* [Recorded information]
⟨
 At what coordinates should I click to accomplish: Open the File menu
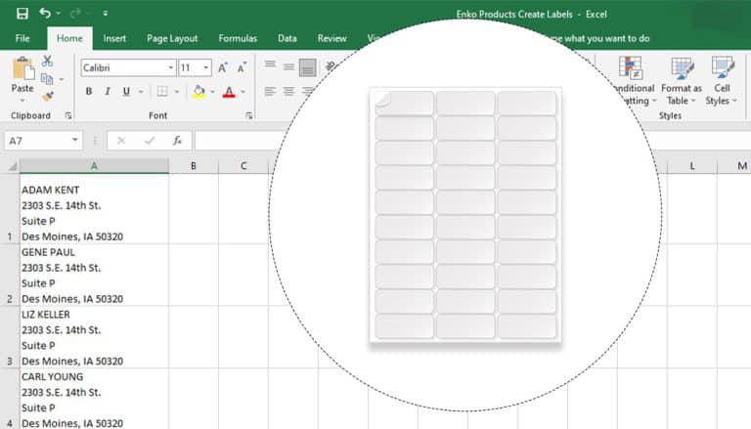point(22,39)
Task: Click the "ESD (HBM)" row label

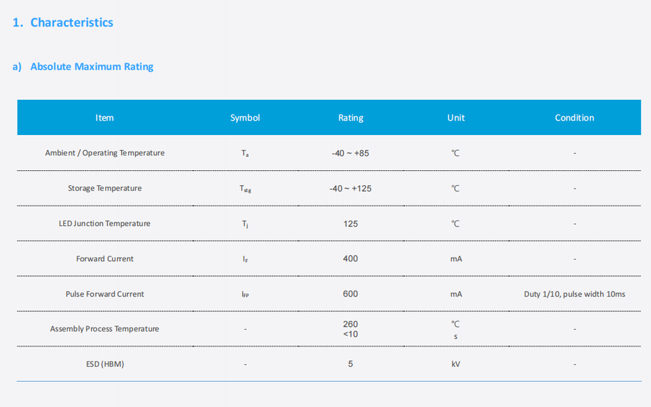Action: [x=105, y=364]
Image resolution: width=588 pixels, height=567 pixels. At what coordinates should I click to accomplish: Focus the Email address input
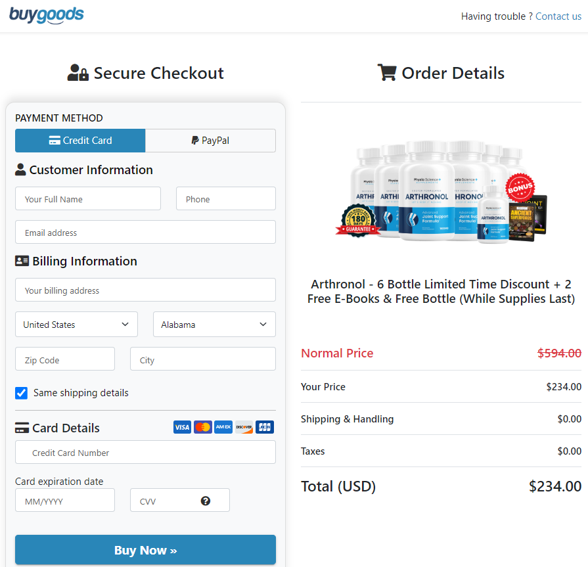[145, 232]
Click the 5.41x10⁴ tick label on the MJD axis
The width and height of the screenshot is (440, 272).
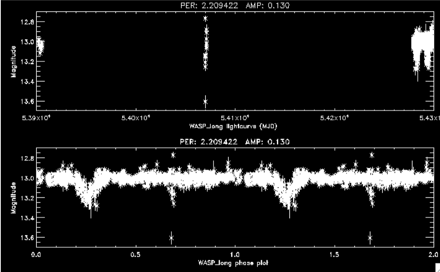point(235,118)
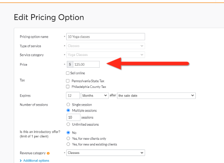The width and height of the screenshot is (224, 163).
Task: Click the Revenue category info icon
Action: [48, 153]
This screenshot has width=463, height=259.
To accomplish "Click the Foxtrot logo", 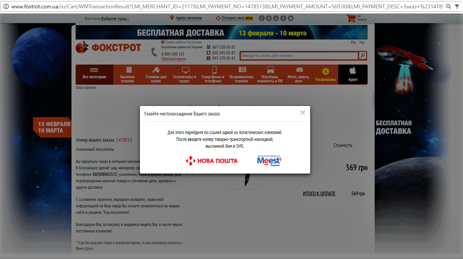I will (108, 48).
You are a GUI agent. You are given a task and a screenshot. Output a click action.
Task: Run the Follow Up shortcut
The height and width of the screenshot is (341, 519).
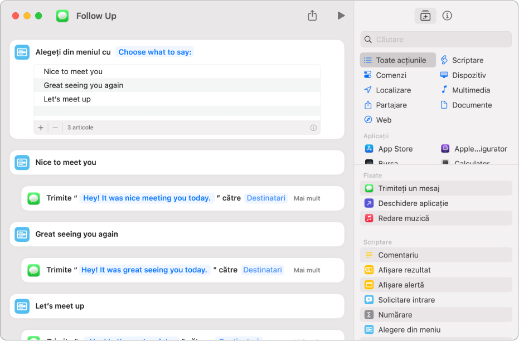tap(341, 16)
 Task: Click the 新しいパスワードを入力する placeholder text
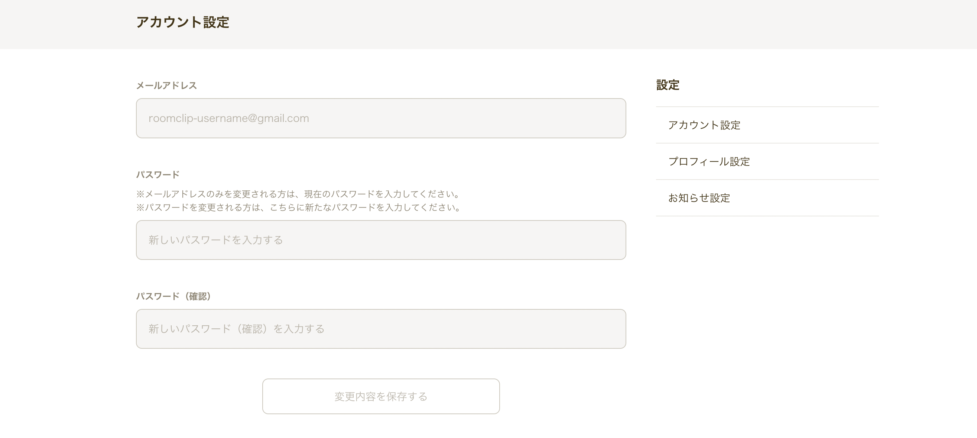pyautogui.click(x=215, y=240)
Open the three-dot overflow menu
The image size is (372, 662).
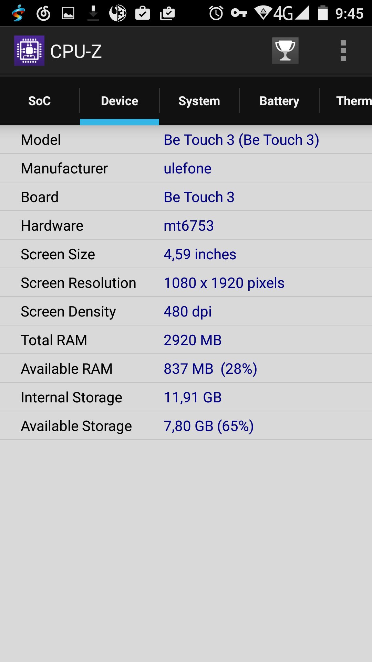(343, 51)
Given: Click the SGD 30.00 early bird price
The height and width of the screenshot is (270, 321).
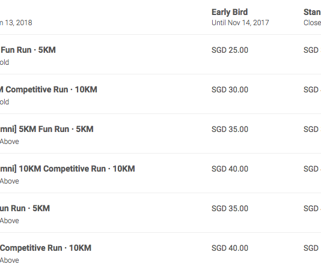Looking at the screenshot, I should point(230,90).
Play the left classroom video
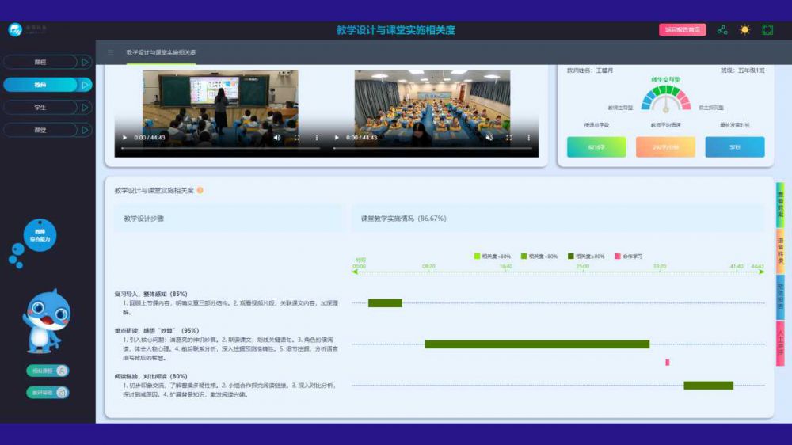Screen dimensions: 792x445 pyautogui.click(x=124, y=138)
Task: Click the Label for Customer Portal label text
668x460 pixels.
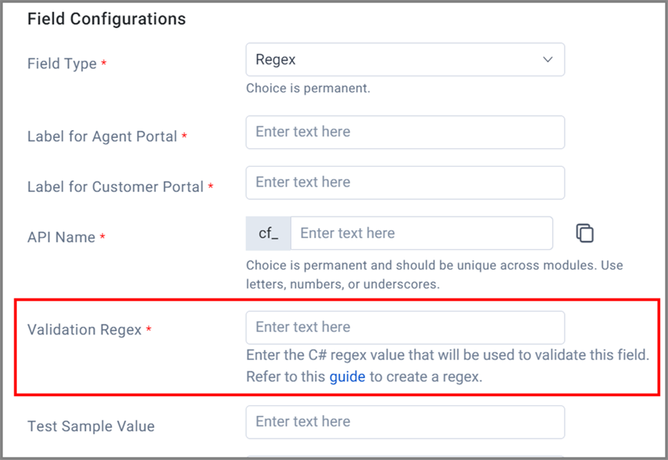Action: coord(115,187)
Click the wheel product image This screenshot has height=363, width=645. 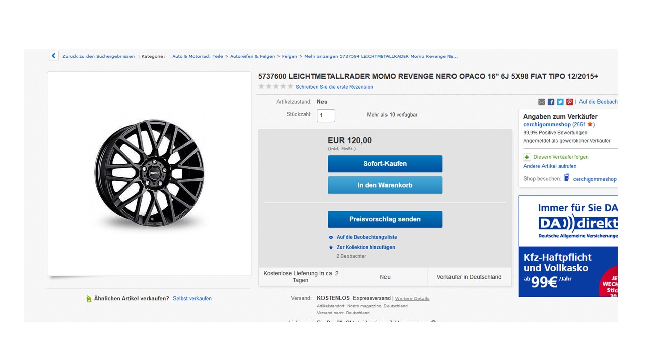pos(150,173)
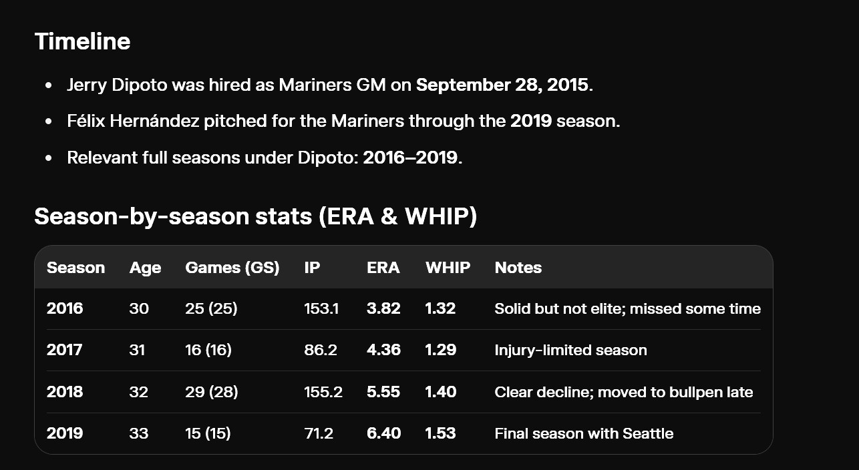Screen dimensions: 859x470
Task: Click the Age column header
Action: pos(145,268)
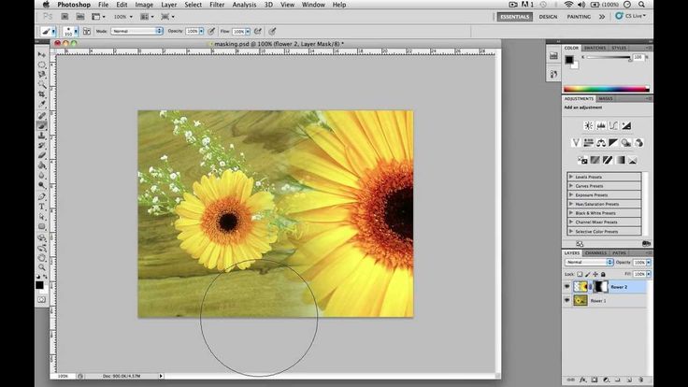688x387 pixels.
Task: Select the Move tool in toolbox
Action: pos(41,55)
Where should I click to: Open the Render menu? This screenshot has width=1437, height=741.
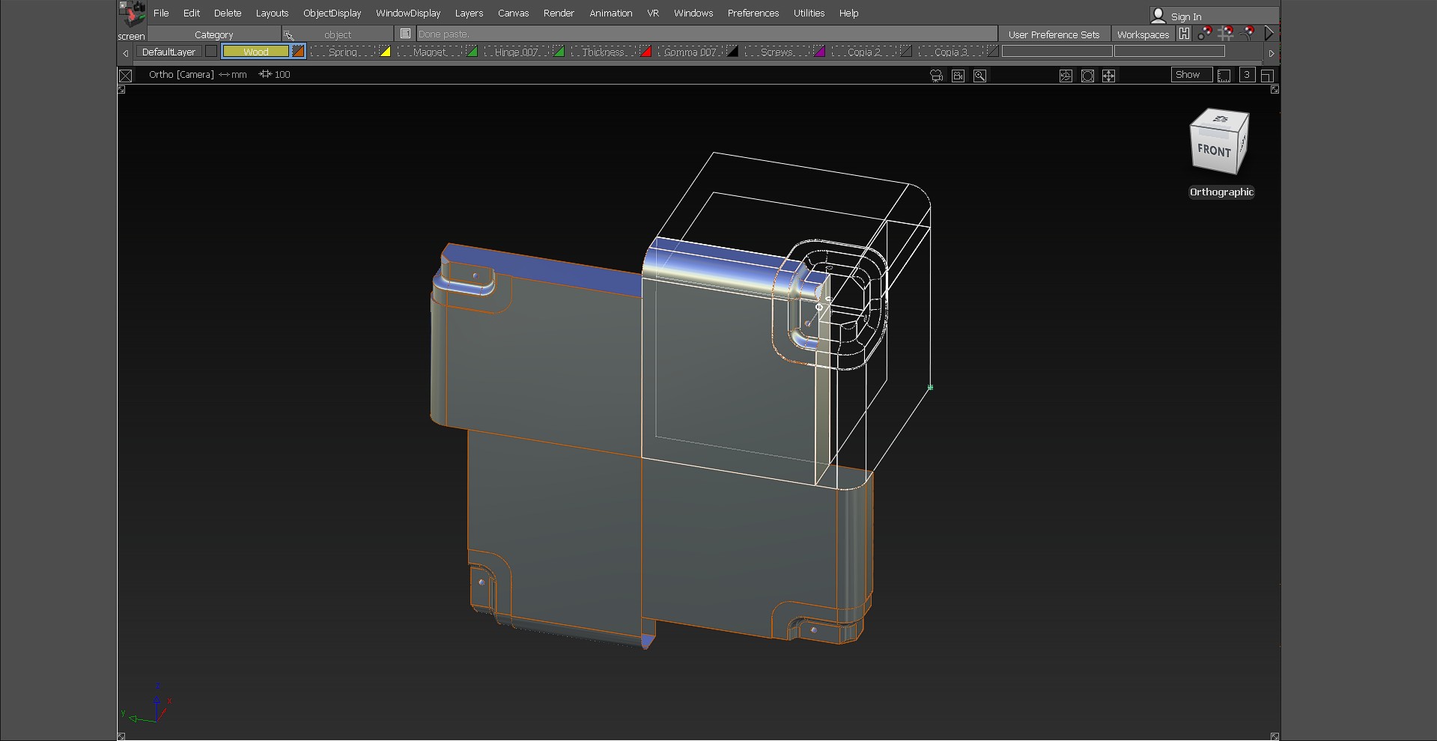[559, 13]
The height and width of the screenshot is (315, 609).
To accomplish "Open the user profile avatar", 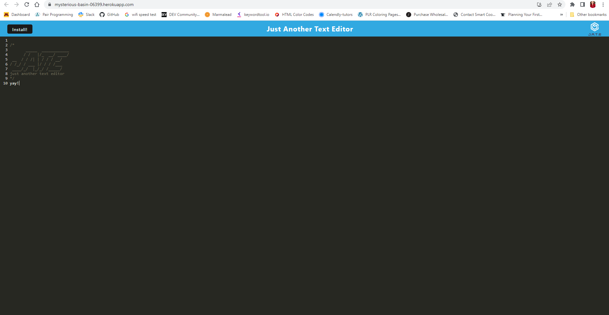I will 593,4.
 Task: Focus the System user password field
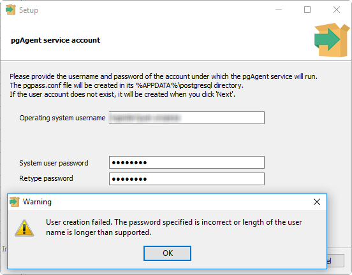click(187, 162)
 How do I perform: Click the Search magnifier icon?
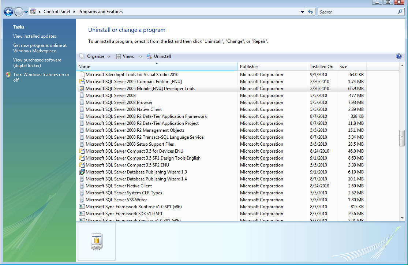[400, 12]
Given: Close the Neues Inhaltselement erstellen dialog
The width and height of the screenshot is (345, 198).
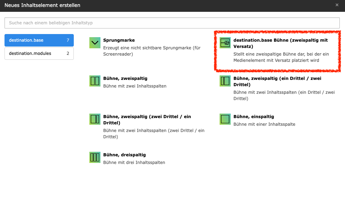Looking at the screenshot, I should pos(337,5).
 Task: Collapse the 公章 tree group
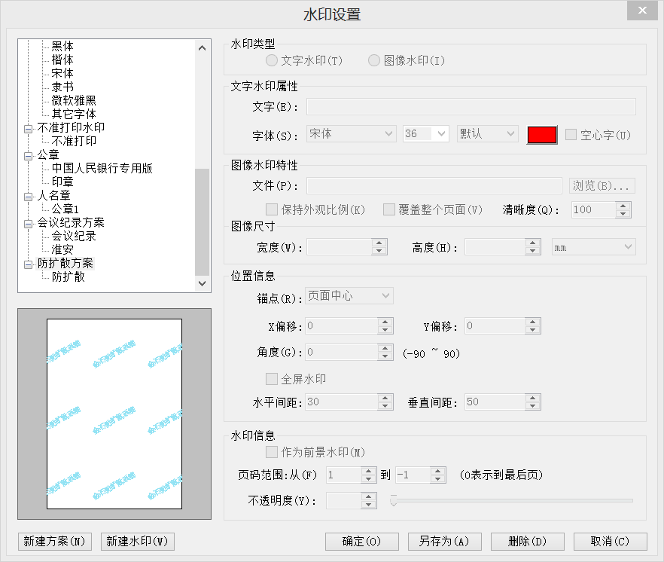[x=28, y=155]
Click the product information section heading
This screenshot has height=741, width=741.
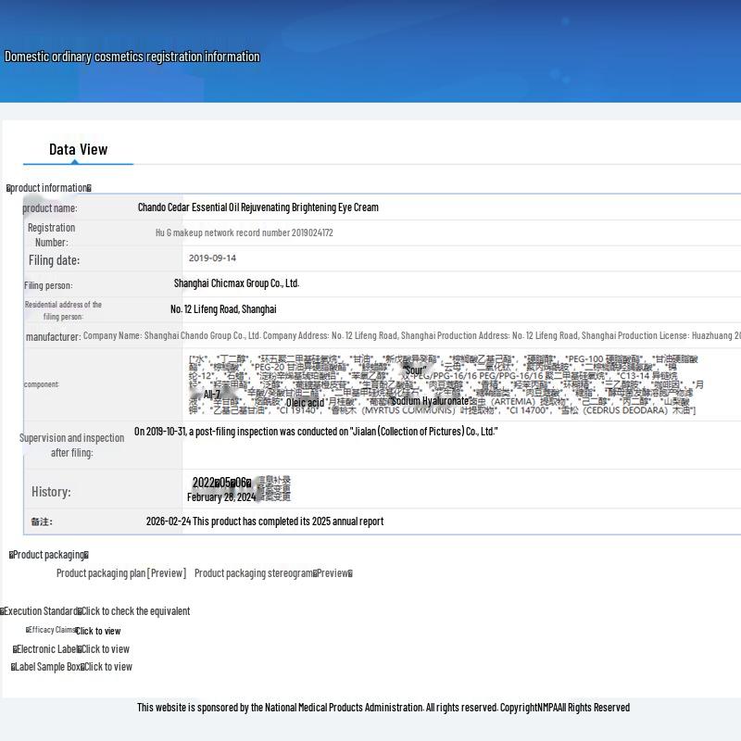pyautogui.click(x=49, y=188)
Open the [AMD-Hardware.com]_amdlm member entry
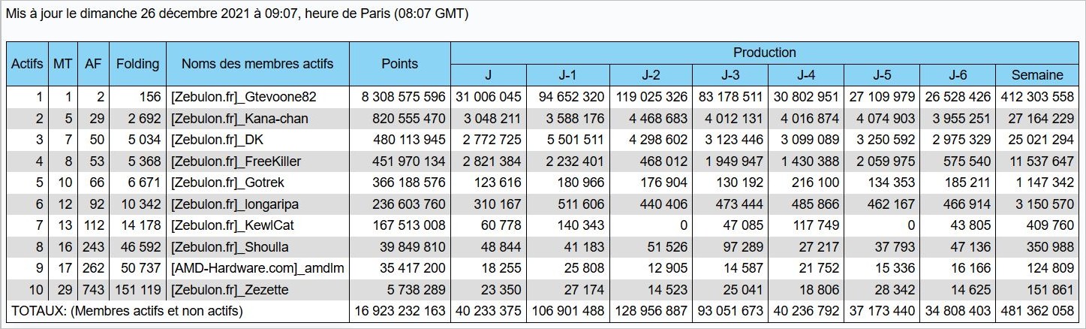1086x329 pixels. coord(257,267)
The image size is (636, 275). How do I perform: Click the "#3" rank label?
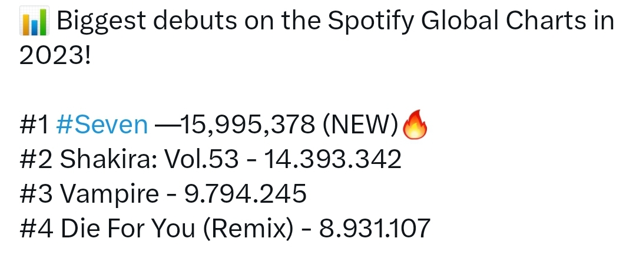tap(34, 194)
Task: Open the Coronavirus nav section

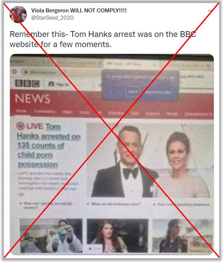Action: pyautogui.click(x=44, y=112)
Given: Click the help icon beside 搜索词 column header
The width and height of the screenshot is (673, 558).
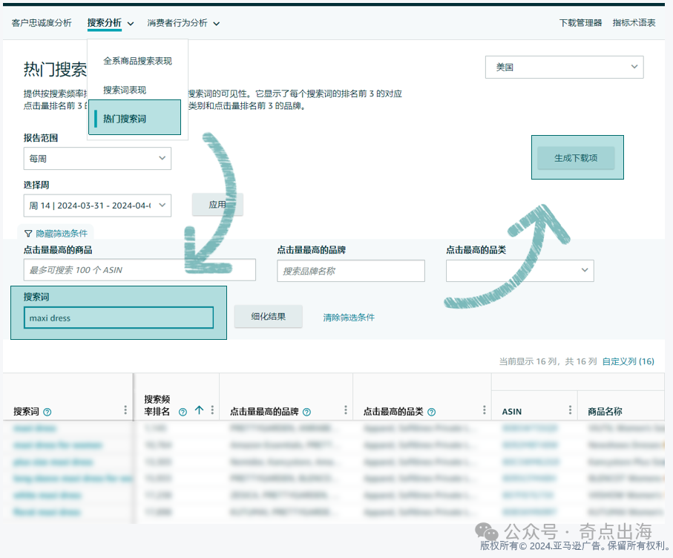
⟩
With pictures omitted, restate exactly every line from the one containing "The width and height of the screenshot is (345, 198)." through the last line of the material, inclusive.

* [Completed task]
The width and height of the screenshot is (345, 198).
Looking at the screenshot, I should pos(337,5).
 Task: Collapse the 公章 tree group
[x=28, y=155]
Click the product information section heading
This screenshot has height=741, width=741.
pyautogui.click(x=49, y=188)
Open the [AMD-Hardware.com]_amdlm member entry
1086x329 pixels. coord(257,267)
The image size is (636, 275). How do I perform: Click the "#3" rank label?
tap(34, 194)
Task: Open the Coronavirus nav section

Action: pyautogui.click(x=44, y=112)
Given: Click the help icon beside 搜索词 column header
The width and height of the screenshot is (673, 558).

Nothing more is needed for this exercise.